Orchestration is about stiching together automation steps. Generally, the goal of an orchestrator is to control end-to-end services. It is also common to have domain-specific orchestrators and a service orchestrator acting as the main engine. The orchestrator's topology varies based on the vertical, but in telco, it is common to have an orchestrator for the core, the RAN, and the cloud and have them all stitched together with the service orchestrator to provide an end-to-end business centric flow.

For example the deployment of a 5G core service is usually called orchestration. There are a lot of orchestration tools available, and some of these are provided by the software vendors themselves.

Overall, automation and orchestration can make deployments faster and reduce the chance of human error. There are various ways to do so. At Red Hat, our favorite approach is using the Red Hat Ansible Automation Platform.
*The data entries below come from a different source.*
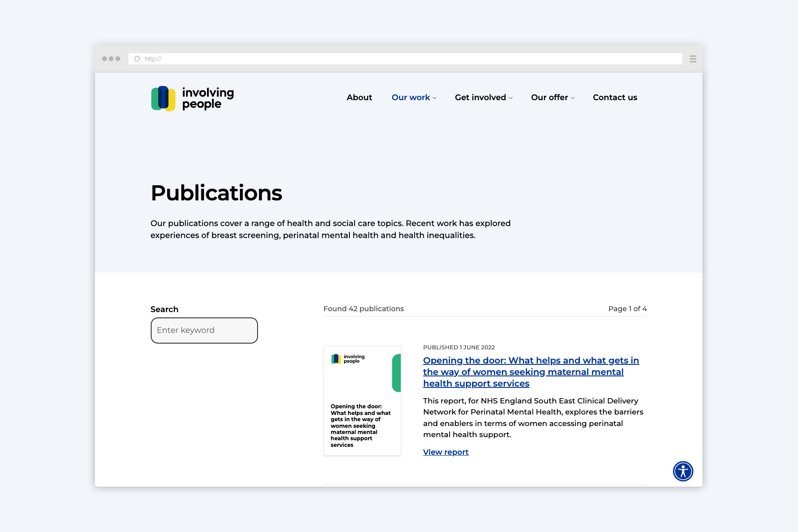Click the grey window control dots
798x532 pixels.
111,59
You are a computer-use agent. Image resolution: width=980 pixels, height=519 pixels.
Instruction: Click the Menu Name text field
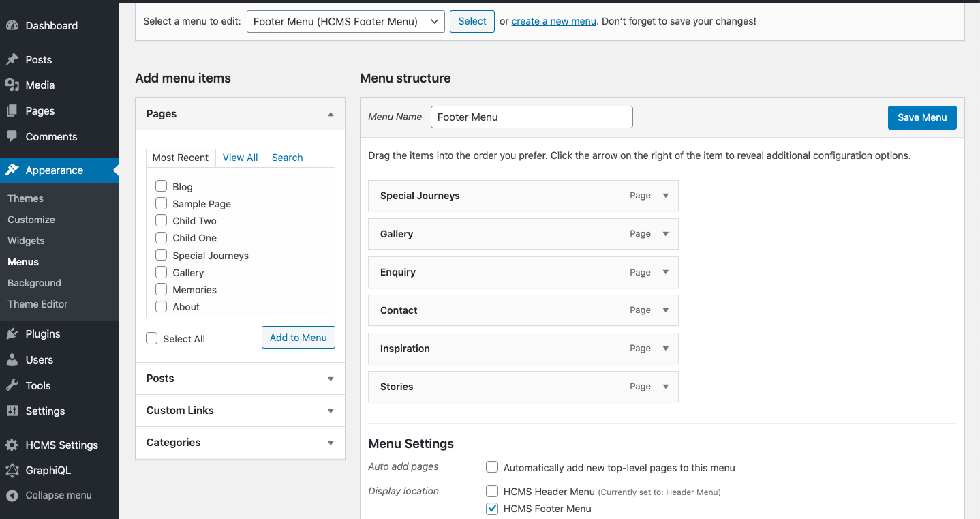(x=532, y=117)
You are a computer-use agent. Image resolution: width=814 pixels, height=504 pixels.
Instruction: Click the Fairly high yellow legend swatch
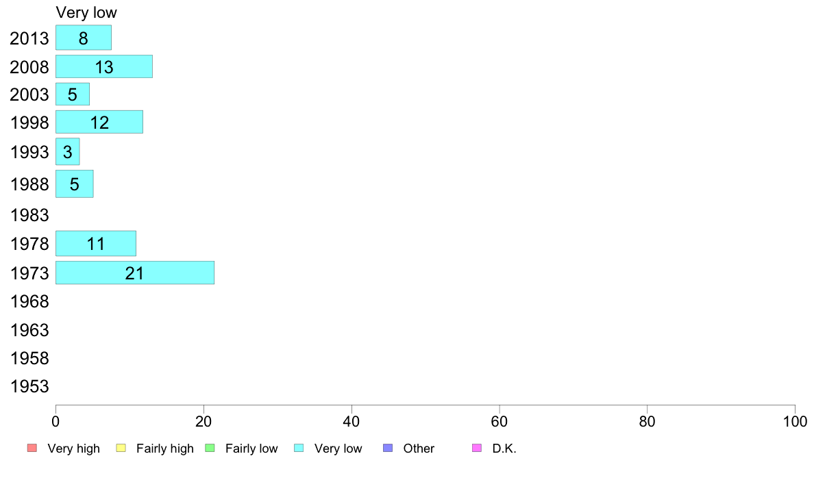coord(121,448)

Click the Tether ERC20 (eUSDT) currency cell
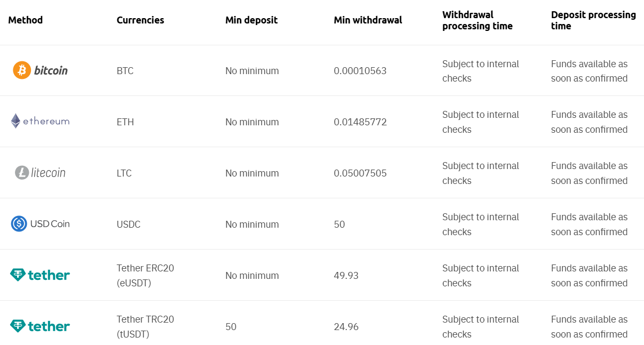pyautogui.click(x=145, y=275)
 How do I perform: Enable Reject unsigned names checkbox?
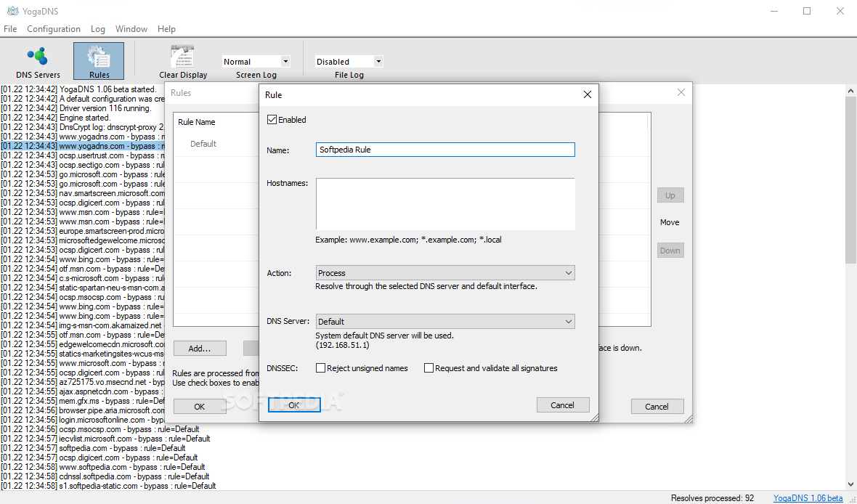pyautogui.click(x=320, y=368)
Also, there is a growing trend to adopt GitOps methodology to manage and deploy content, whether it is hardware configuration, software deployment manifests or infrastructure descriptors (for infrastructure as code). It utilizes the concept of automation and orchestration, and leverages some built-in capabilities of Kubernetes.

Learn more about how GitOps can help achieve automation and orchestration of operations by reading The role of the Orchestrator in GitOps-driven operations.

Open-loop vs. closed-loop (automation)

This duality is from control systems theory.

Open-loop automation is when deploying an application in a cloud environment without necessarily receiving feedback after the deployment is complete; and if a feedback is received, an Open-loop will not take action on it, rather, it will require a human to look into it and take action; i.e. the loop is open for human intervention.

Closed-loop automation is when feedback is received and is taken into account for further action to be taken “automatically” by the controller; that automatic action is often referred to as “remediation” and “reconciliation." The system will close the feedback loop.

There is a growing demand for open/closed-loop automation, which combined with AIOps can provide an intelligent and efficient way of auto-remediating a detected problem. One of the main advantages of a close loop is its “self-healing” capability leading to an important reduction in the operations.

But, it is not always possible to find a proper remediation solution. Sometimes, the number of factors to account for are too broad, or the environment in which the problem occurs is too dynamic; this is very true in the telecommunication domain.

Telco expectation, and reality

There have been many initiatives to implement a comprehensive closed-loop automation platform in the telco world, and one of these is Open Network Automation Platform (ONAP). ONAP is an open source network automation platform that defines an architecture to orchestrate and manage multi-cloud deployments of network services. Closed-loop automation is a part of this initiative.

Given CSPs investment in systems to operate their network and their business, trying to displace them through something like ONAP is challenging for the following reasons:

Business continuity
Compliance
Cost
New expertise

Standing up a completely new way of operating means replacing entire organizations, therefore it is critical to be able to integrate with existing systems, leverage as much as possible from the current solutions, and transition/evolve operations in a less intrusive manner.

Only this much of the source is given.